So after an amazing four and and a half years of enjoying one another, growing together, learning together, fighting together, loving together, and most of all becoming best friends. Which was followed by the most painful breakup I have ever been through, I have lost that best friend. We had broken up and everything was fine until I realized that everything I thought I wanted, meeting new people, random encounters, hookups, all the single life bullshit. Once this happened I came rushing back full force! I wanted her back SO badly that I tried to force it to happen which in turn pushed her further away because I was acting crazy. In doing this she got closer with her new man, which made me go crazier trying and pushing, which resulted in us not hanging out at all. During this time they grew close, and they are now with one another, as a result of my actions. Now, we can’t even hang out as friends, he won, he got her.

Looking back I am sure that if I would have just played it smooth and kept my cool that things would probably have turned out quite different, sadly that wasn’t the case. And now once again I have to live with the consequences of my actions and accept the loss of the greatest thing I’ve ever had. She has set the bar pretty high for the next one, the shoes are going to be quite hard to fill. The major lesson I get out if this is to not force anything, let thing occur naturally, if I had I feel I would be writing a very different blog post right now.

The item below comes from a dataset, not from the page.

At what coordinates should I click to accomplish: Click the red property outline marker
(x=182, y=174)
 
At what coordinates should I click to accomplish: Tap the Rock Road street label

The only person she gets advice from are people that barely know me, and obviously one of them likes her outside the lines of friendship, so anything he’s said was completely one sided.

This is a little part of my life that helped to spark the van lifestyle, so there you have it, my favorite part of life so far has been these past four years. I had everything I wanted right in front of my face and I pushed it away all by myself, I can’t believe she put up with me for so long. I can only hope now that one day something shift in the world and the universe allows me a second chance with her, till then, time to fill the hole with temporary happiness.

Sorry this one isn’t van related, but I needed to let this out somewhere.